Written task
Swap "checkbox" for "check box" in the material, beginning with the line containing "This screenshot has width=1100, height=697." and continuing through the end, and leave everything else unchanged. Omit the pictures from your answer.

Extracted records
☆ ☆ ☆ ☆ ☆ ☆ ☆
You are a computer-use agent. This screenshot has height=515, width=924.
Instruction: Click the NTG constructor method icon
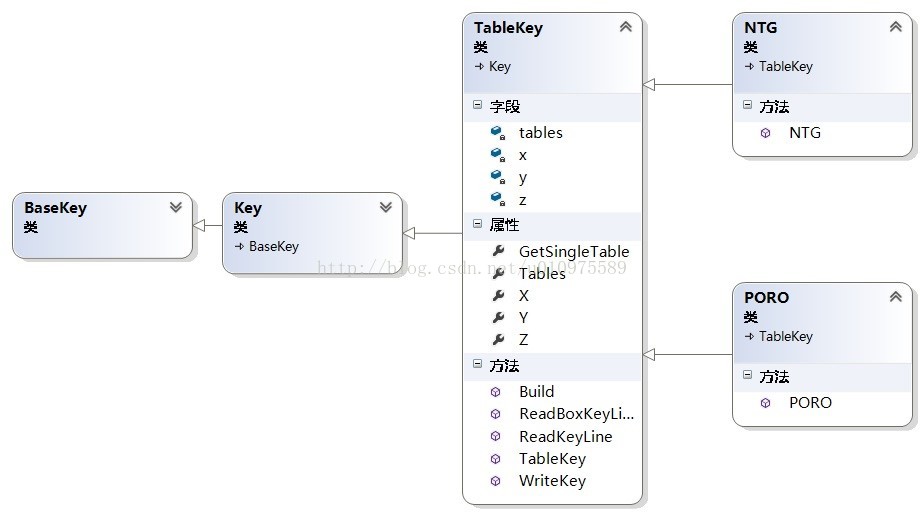coord(766,132)
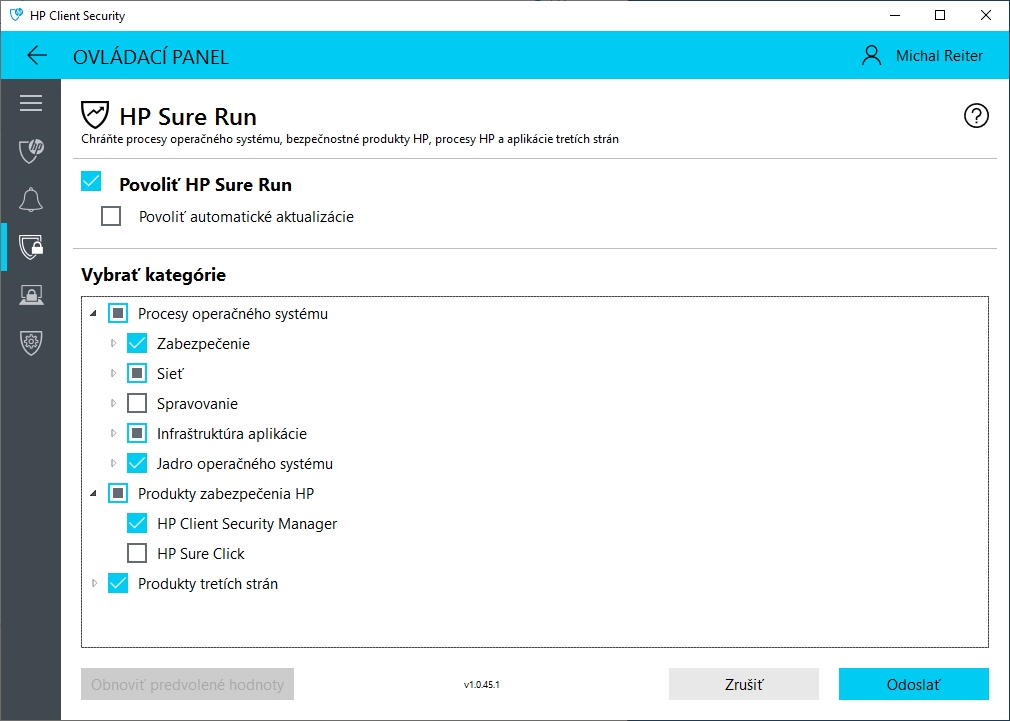This screenshot has height=721, width=1010.
Task: Open the laptop lock sidebar icon
Action: pos(31,295)
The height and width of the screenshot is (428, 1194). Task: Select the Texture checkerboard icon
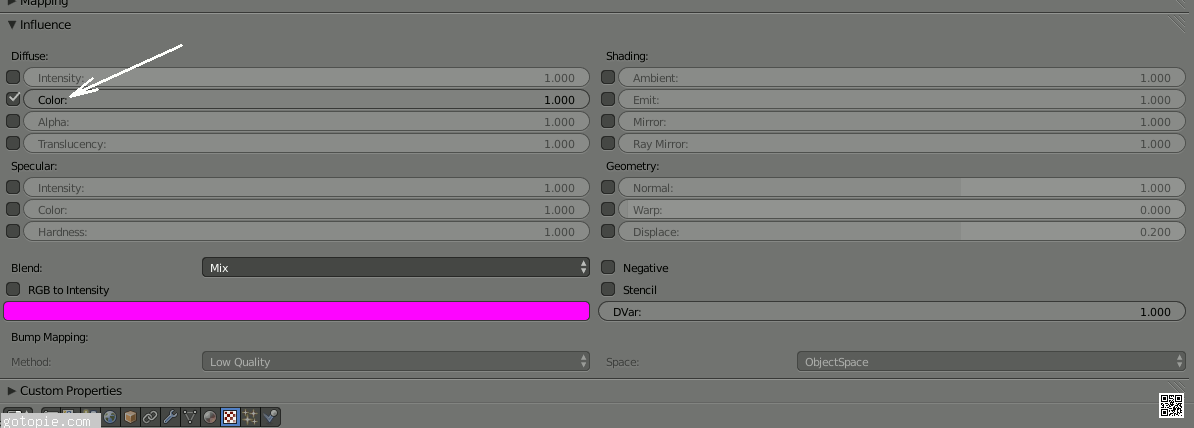[230, 417]
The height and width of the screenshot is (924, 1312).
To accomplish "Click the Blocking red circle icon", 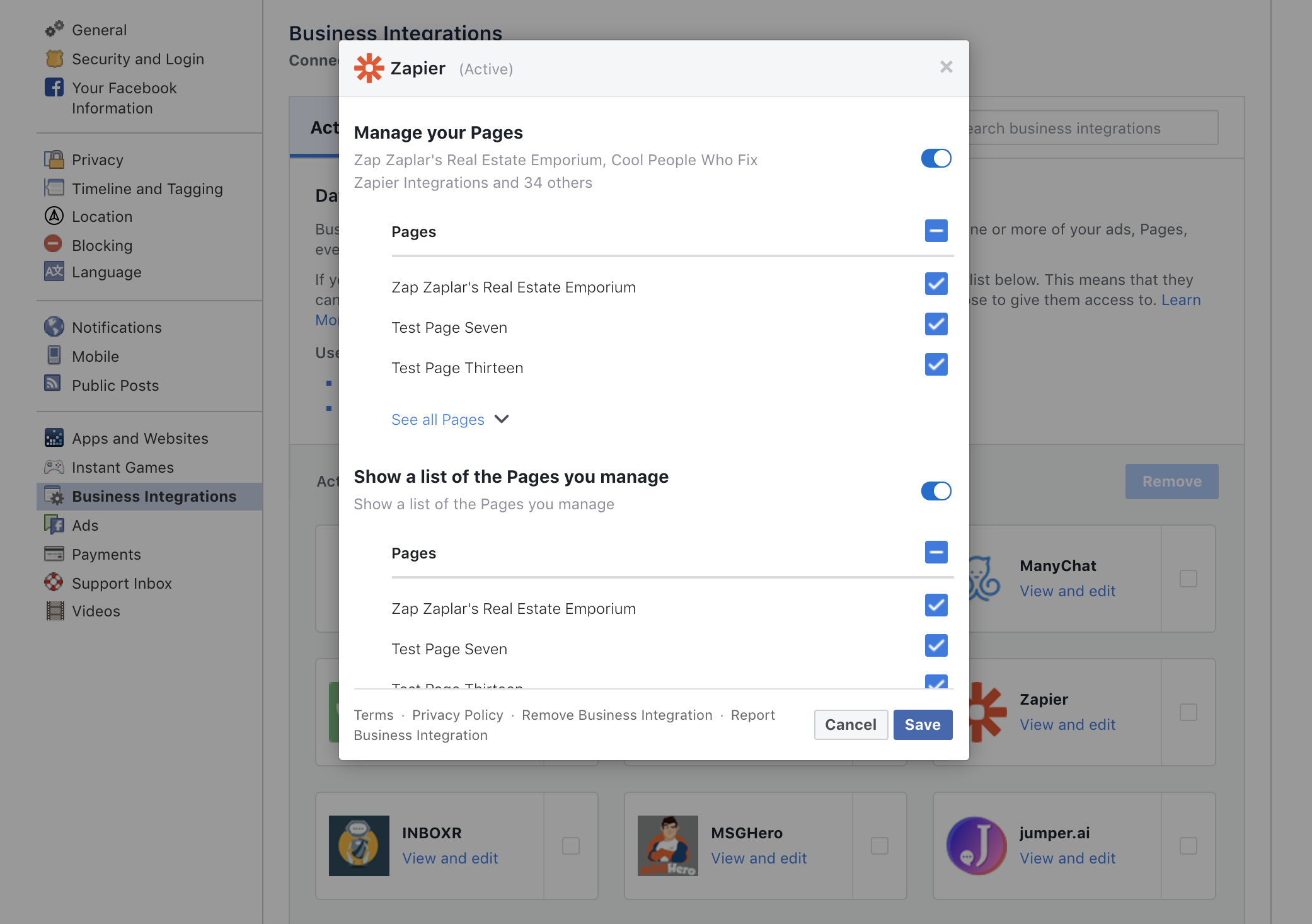I will [54, 245].
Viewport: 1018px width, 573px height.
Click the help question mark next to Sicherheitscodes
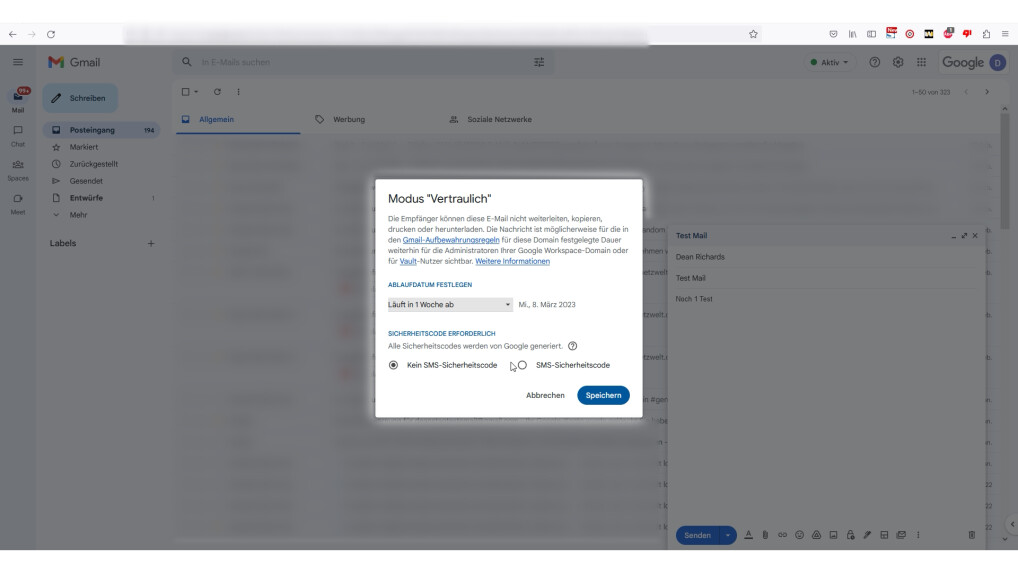pyautogui.click(x=573, y=346)
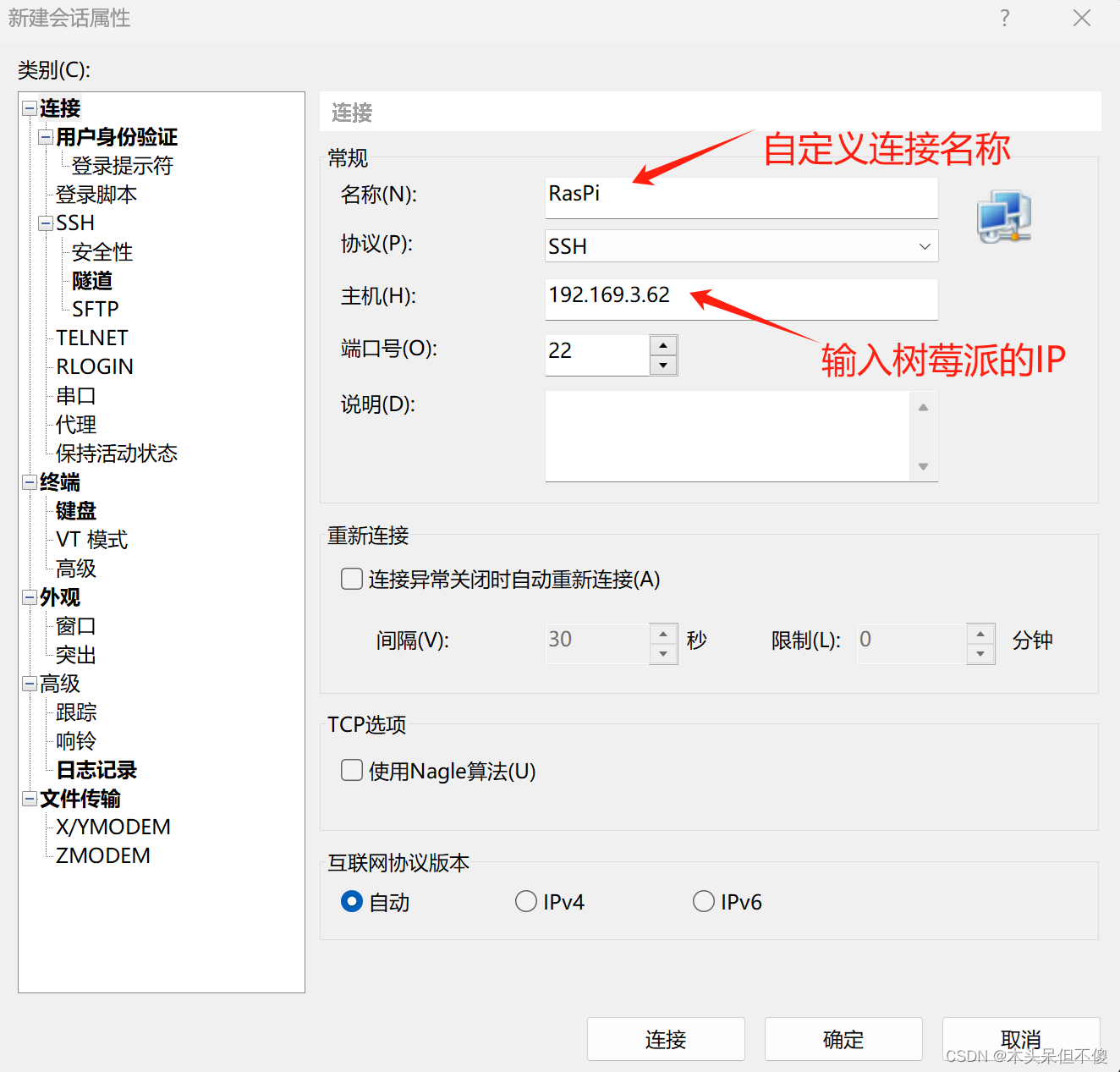Click the session display icon beside the name field
This screenshot has width=1120, height=1072.
(x=1003, y=217)
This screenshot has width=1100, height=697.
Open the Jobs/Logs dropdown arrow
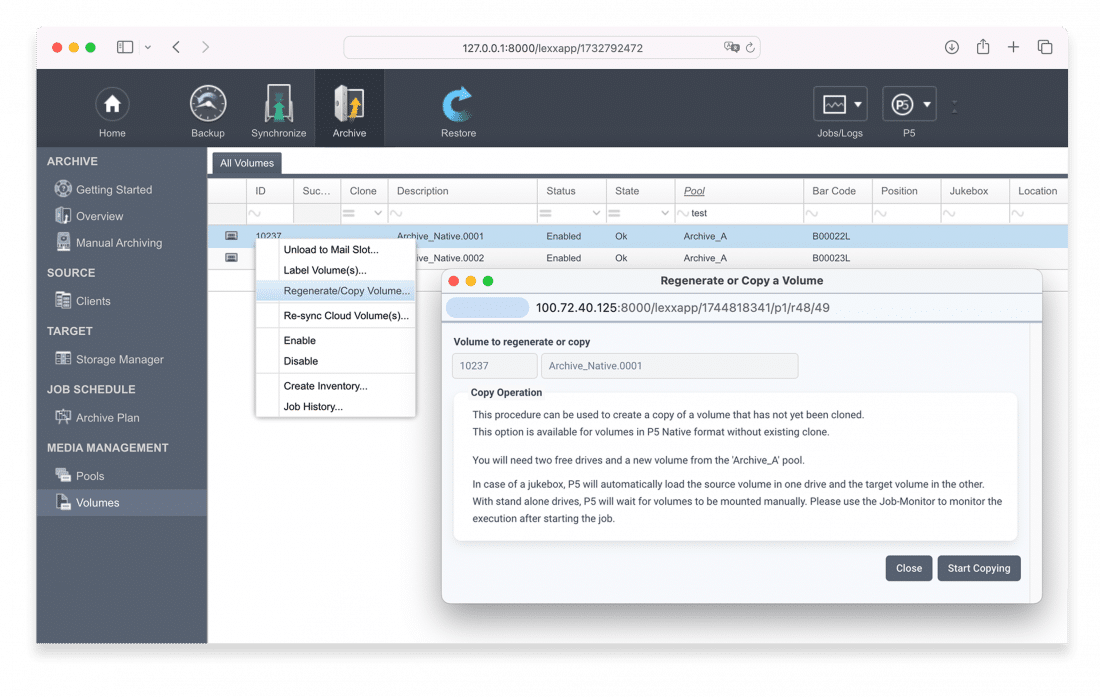pos(858,103)
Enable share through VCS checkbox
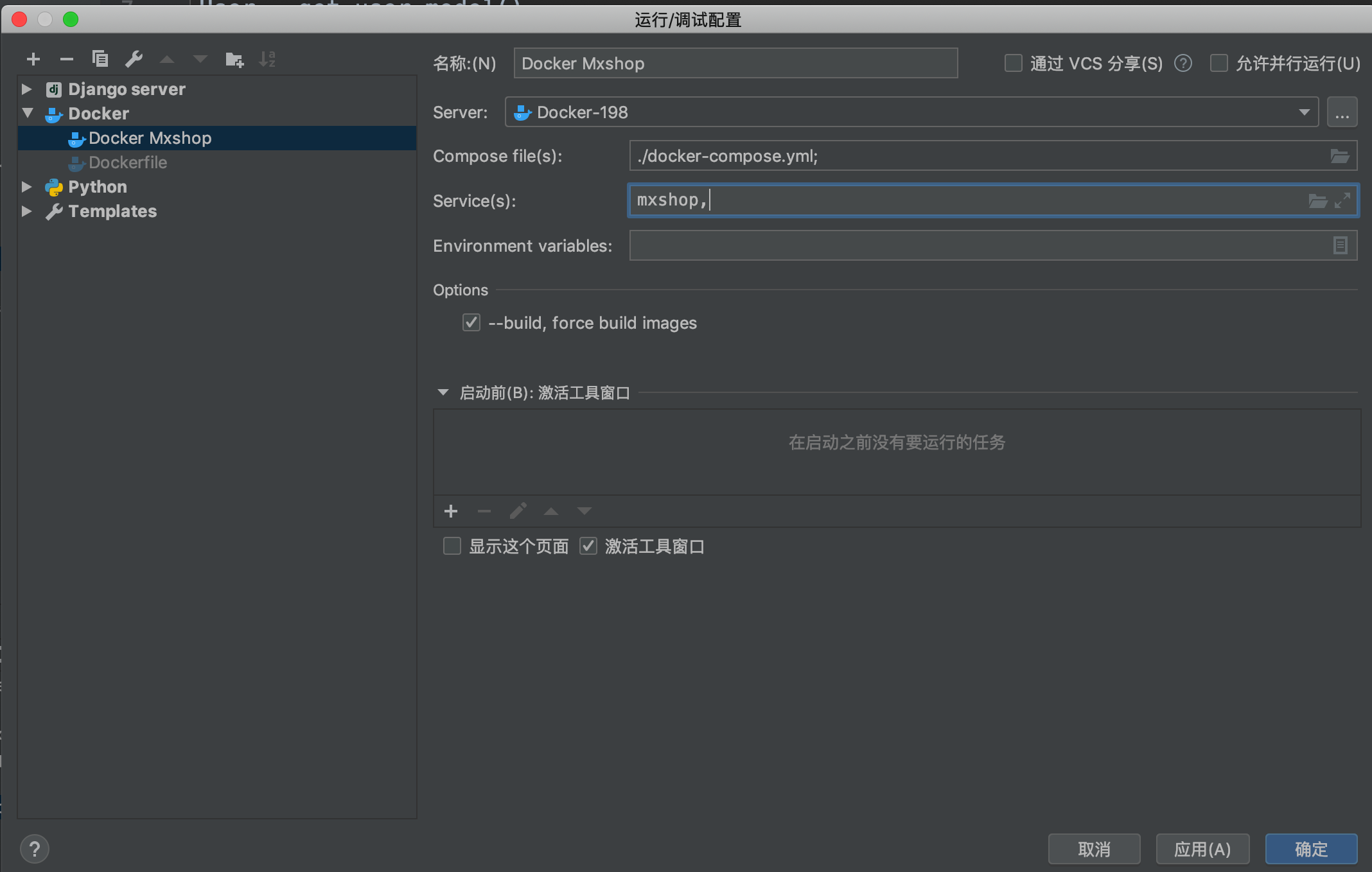Viewport: 1372px width, 872px height. [1014, 63]
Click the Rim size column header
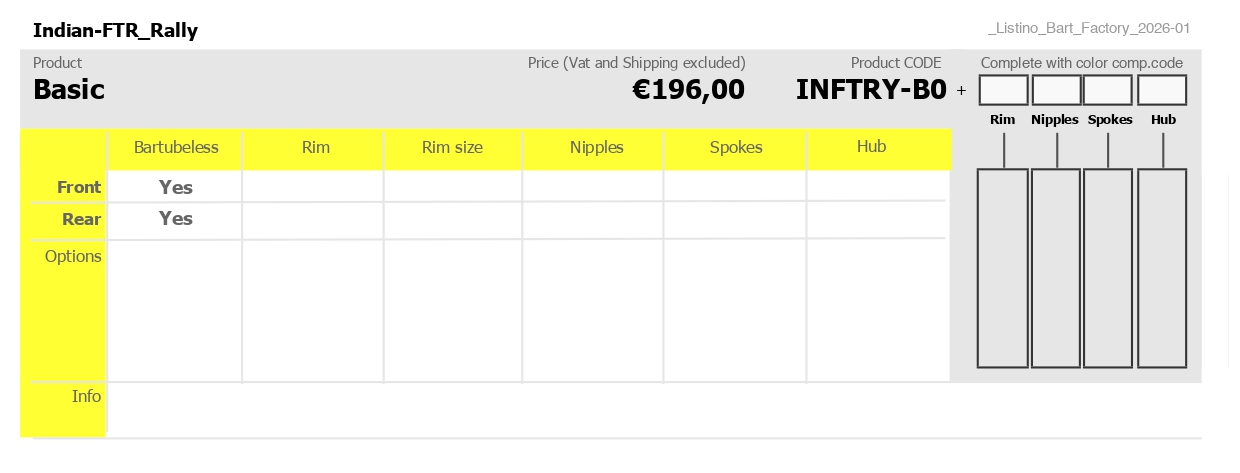Viewport: 1240px width, 473px height. [452, 148]
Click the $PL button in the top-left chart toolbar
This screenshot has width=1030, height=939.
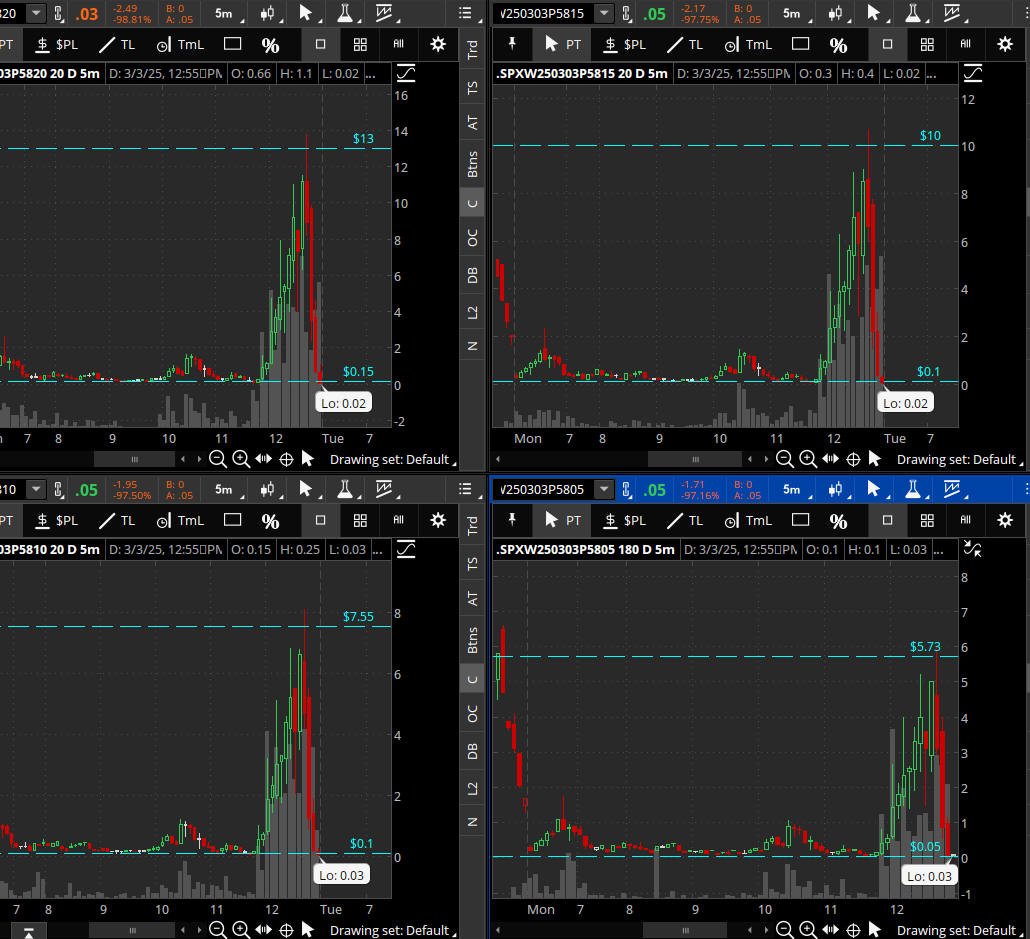(x=56, y=44)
☆ ☆ ☆ ☆ ☆ ☆ ☆
Expected answer
This screenshot has width=1100, height=697.
Open the Jobs/Logs dropdown arrow
pos(858,103)
Enable share through VCS check box
Viewport: 1372px width, 872px height. [1014, 63]
Click the Rim size column header
Viewport: 1240px width, 473px height. [452, 148]
Click the $PL button in the top-left chart toolbar
This screenshot has width=1030, height=939.
(x=56, y=44)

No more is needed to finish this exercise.